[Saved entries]
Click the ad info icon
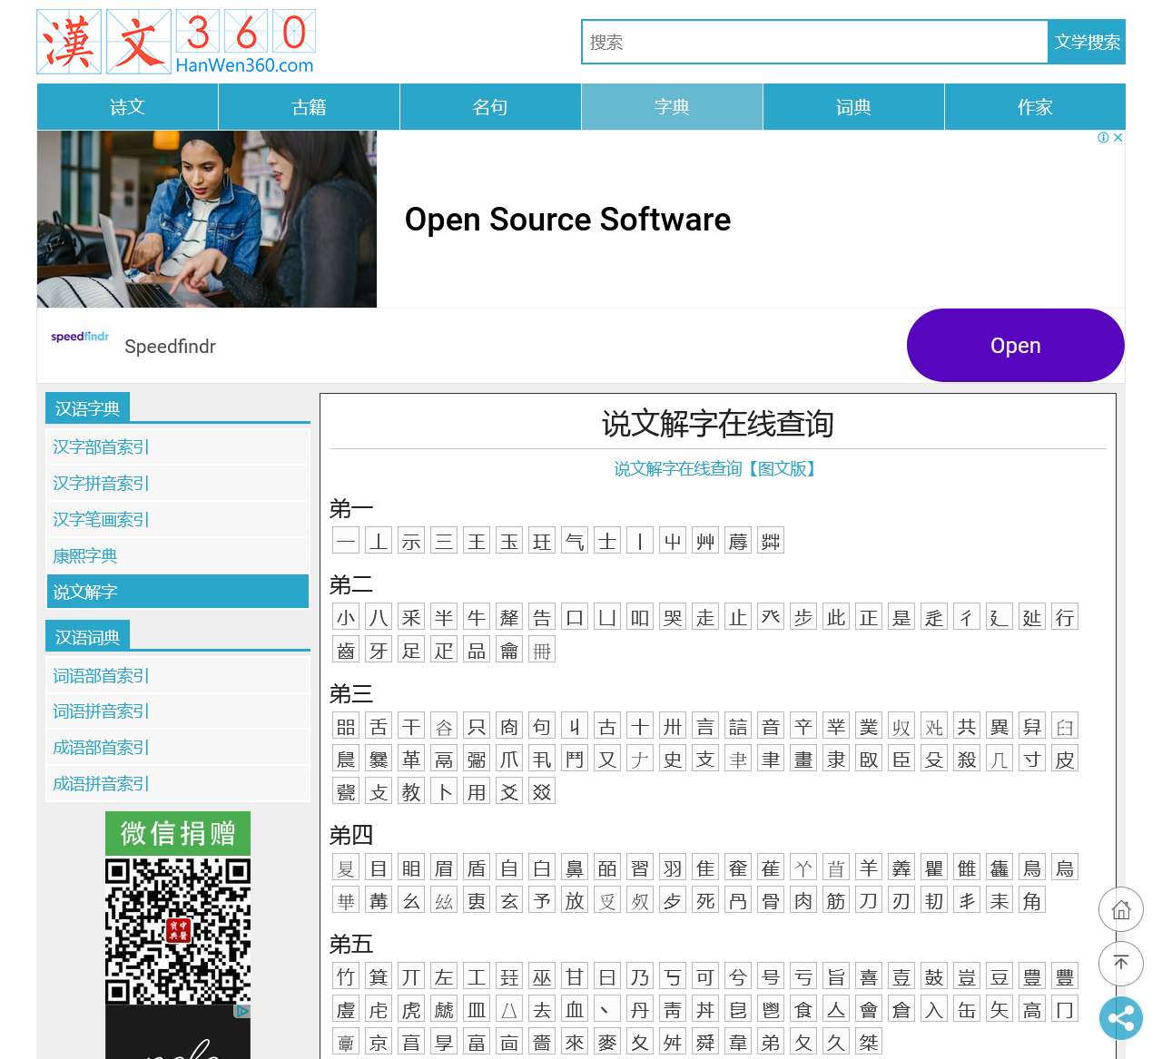The width and height of the screenshot is (1162, 1059). click(1103, 138)
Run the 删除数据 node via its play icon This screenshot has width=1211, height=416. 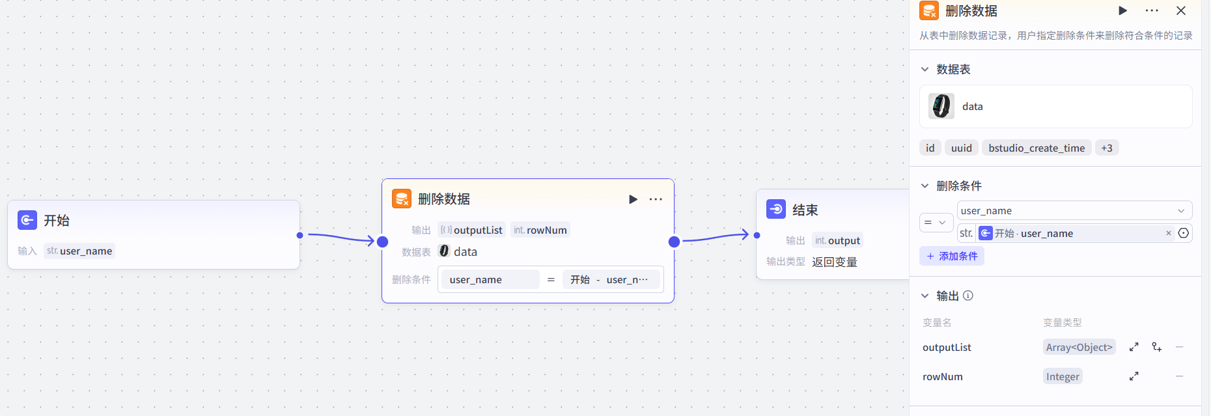[x=633, y=199]
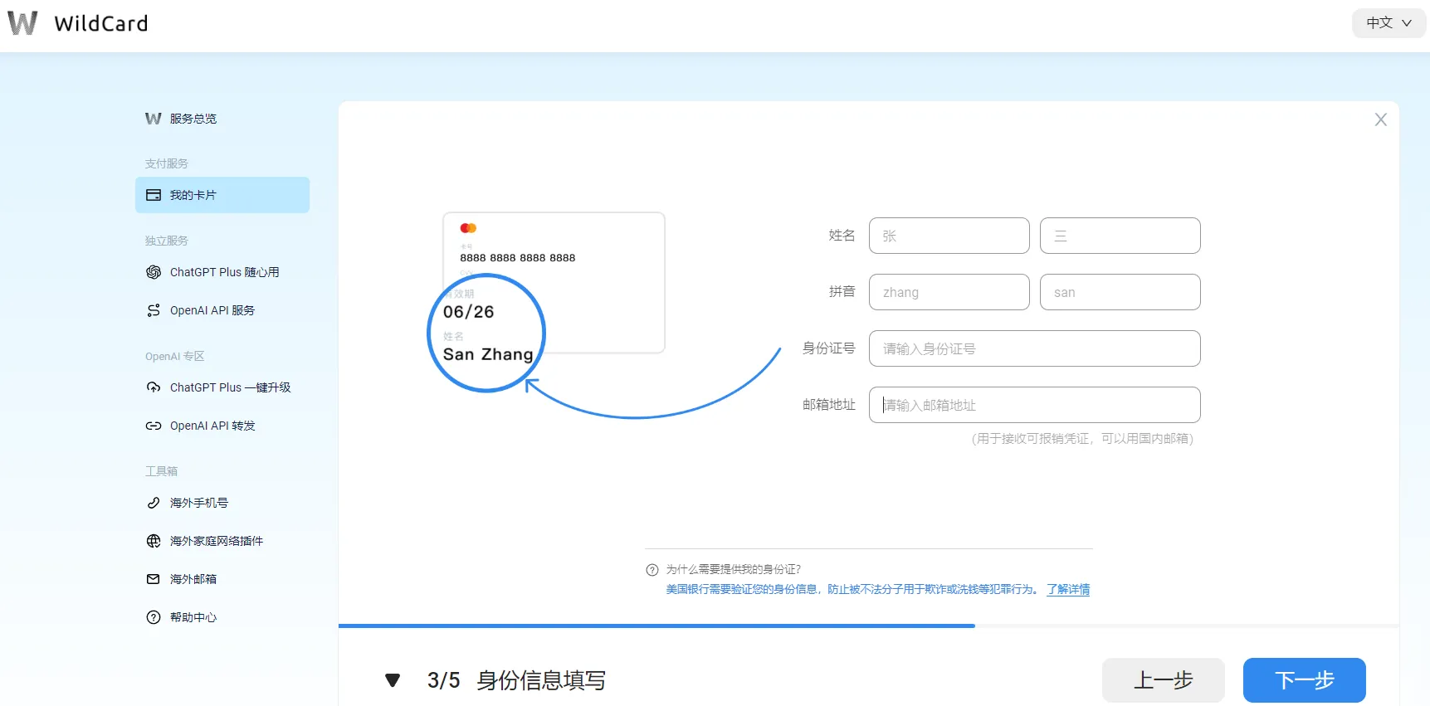The width and height of the screenshot is (1430, 706).
Task: Click the 海外家庭网络插件 globe icon
Action: coord(154,541)
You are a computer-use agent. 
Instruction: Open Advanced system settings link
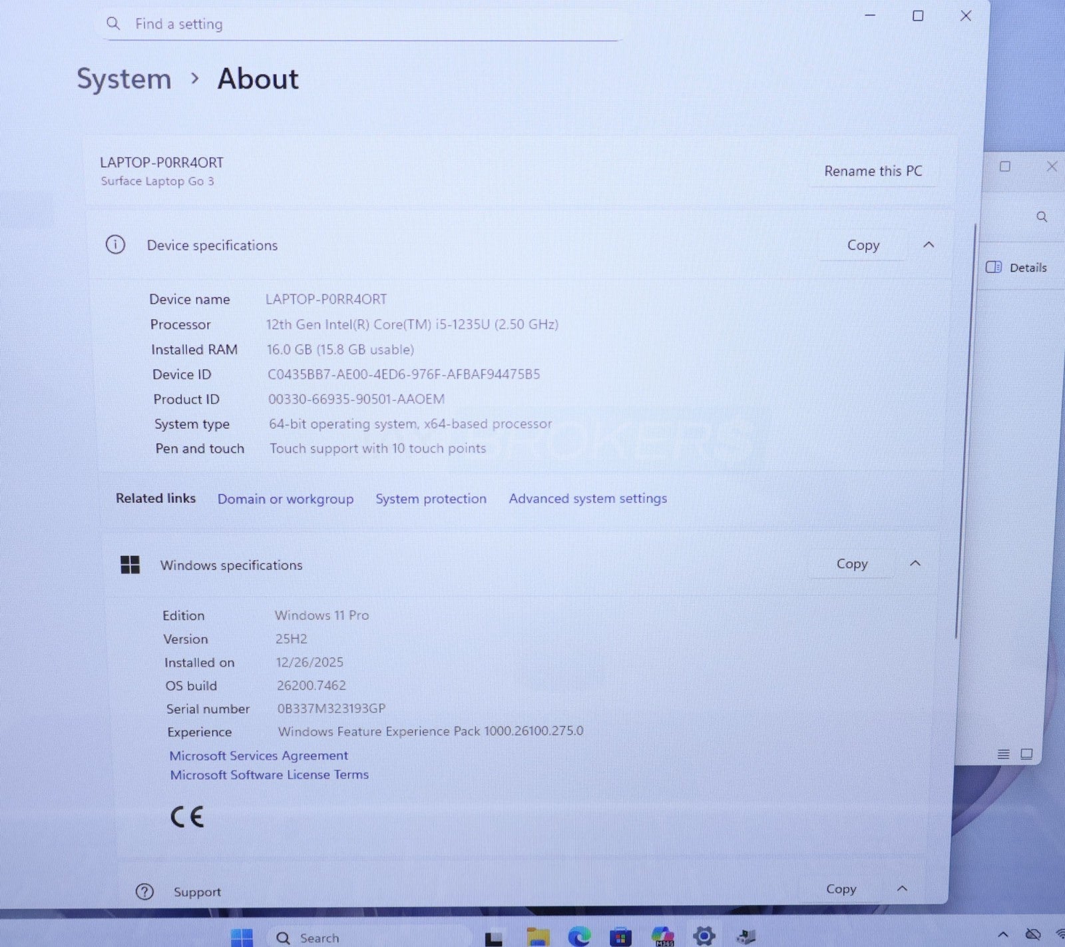click(x=588, y=499)
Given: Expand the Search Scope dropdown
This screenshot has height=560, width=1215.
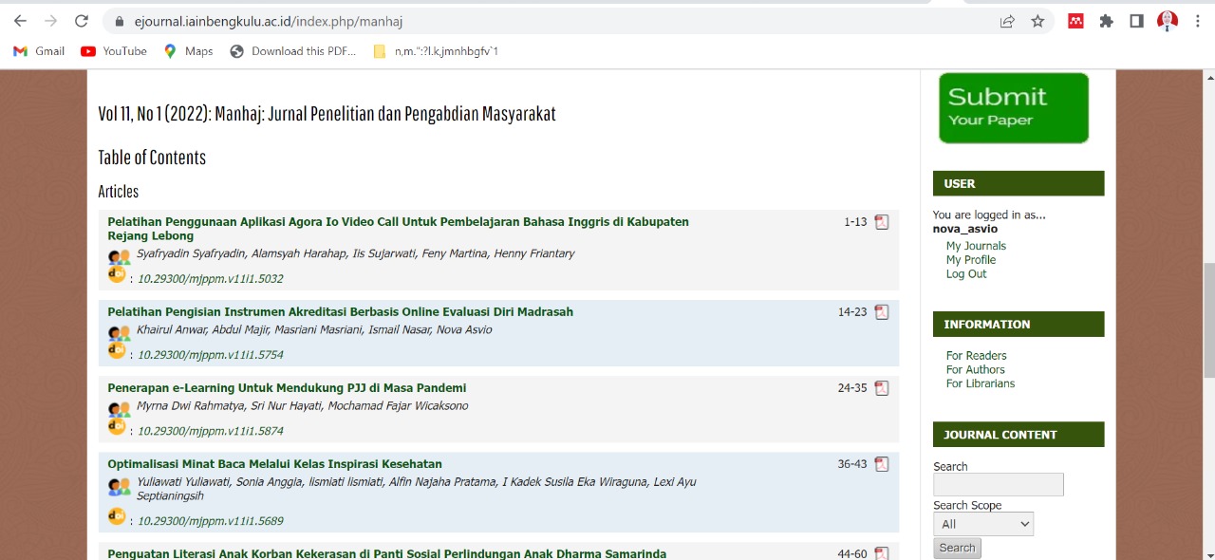Looking at the screenshot, I should [982, 524].
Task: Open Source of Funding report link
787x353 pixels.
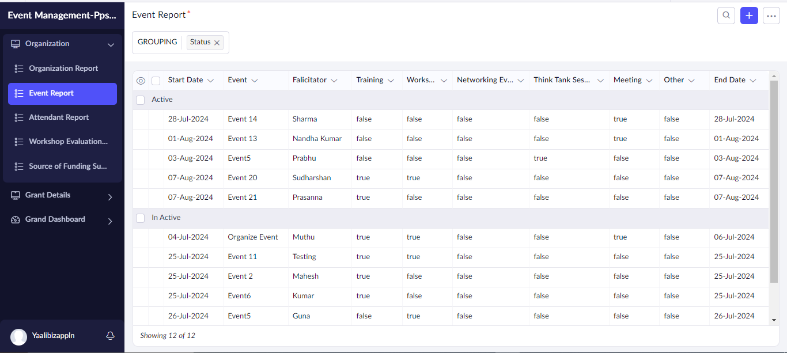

What the task asks
Nothing but the lines from the line containing "You are a computer-use agent." through the last line of the records above is to be extracted, exactly and with no pictures.

Response to the task
You are a computer-use agent. 
Instruction: Open Advanced system settings link
click(x=588, y=499)
Given: Expand the Search Scope dropdown
This screenshot has height=560, width=1215.
Looking at the screenshot, I should [982, 524].
Task: Open Source of Funding report link
787x353 pixels.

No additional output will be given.